Carmela Petralito schiaccia l’occhio a Corrado Quartarone

Metallo con Salvini

Dopo sette anni di integerrima e intransigente campagna elettorale, e a 30 giorni dalle elezioni amministrative, Giordano Metallo Di Raimondo ha ritirato la propria candidatura a primo cittadino di Pachino. Il leader cittadino della Lega lo ha annunciato nella propria pagina Facebook dedicata all’attività politica.

E tutto questo tempo – ha raccontato Metallo – che abbiamo fatto una campagna di comunicazione e programmi con foto di centinaia di amici che aderiscono al progetto nel tempo, e nel tempo si allontanano, ci racconta di una storia che non ci sarà”.

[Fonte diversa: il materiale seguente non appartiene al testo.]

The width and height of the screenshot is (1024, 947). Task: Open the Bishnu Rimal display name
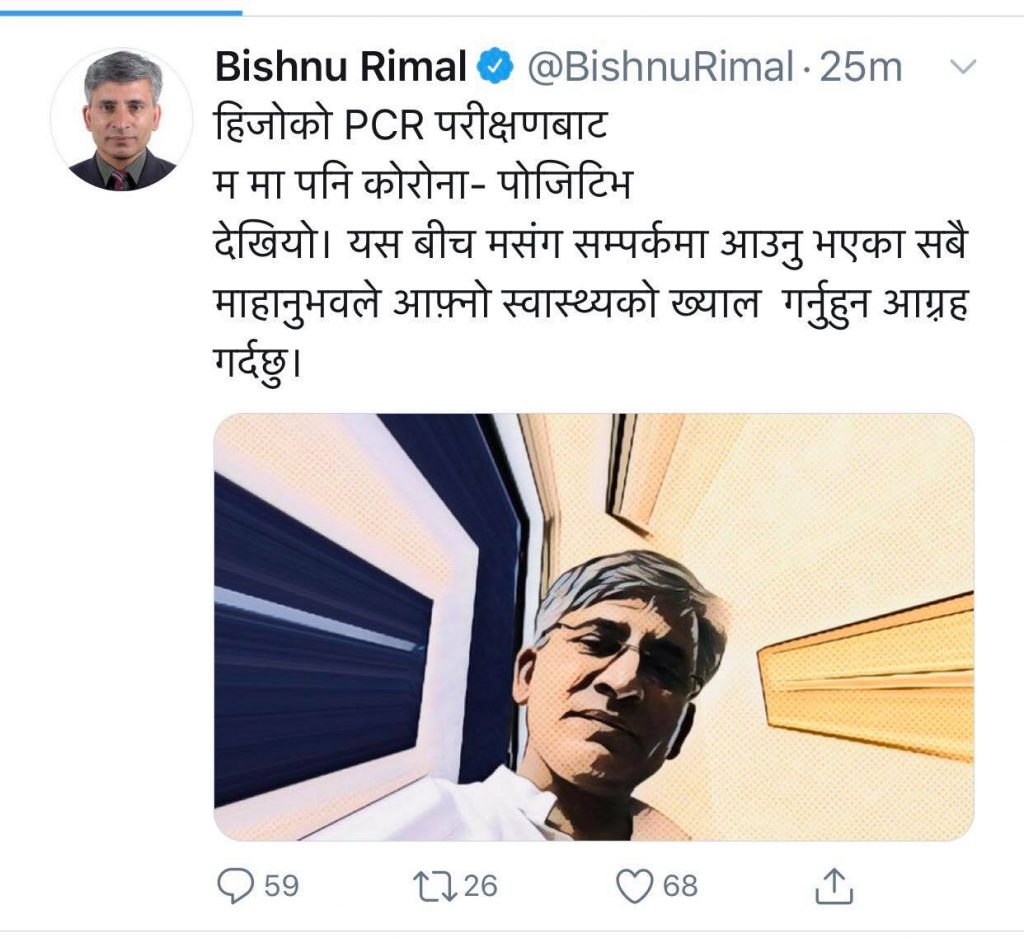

Il Salviniano di ferro ha avviato una durissima campagna mediatica puntando il dito contro tutti, arrivando al punto di puntarlo anche un pizzico contro sé stesso. Per fortuna, lo ha fatto solo su Facebook, la realtà è ben altra.

Così il leader del partito che appena due anni fa è risultato il primo in città alle elezioni europee, conquistando 1.518 voti (il 27,74 %), piazzandosi davanti al Movimento 5 Stelle, non correrà per lo scranno più alto del palazzo di via XXV Luglio. Le motivazioni non sono ancora chiare, il diretto interessato la butta sulla curiosità.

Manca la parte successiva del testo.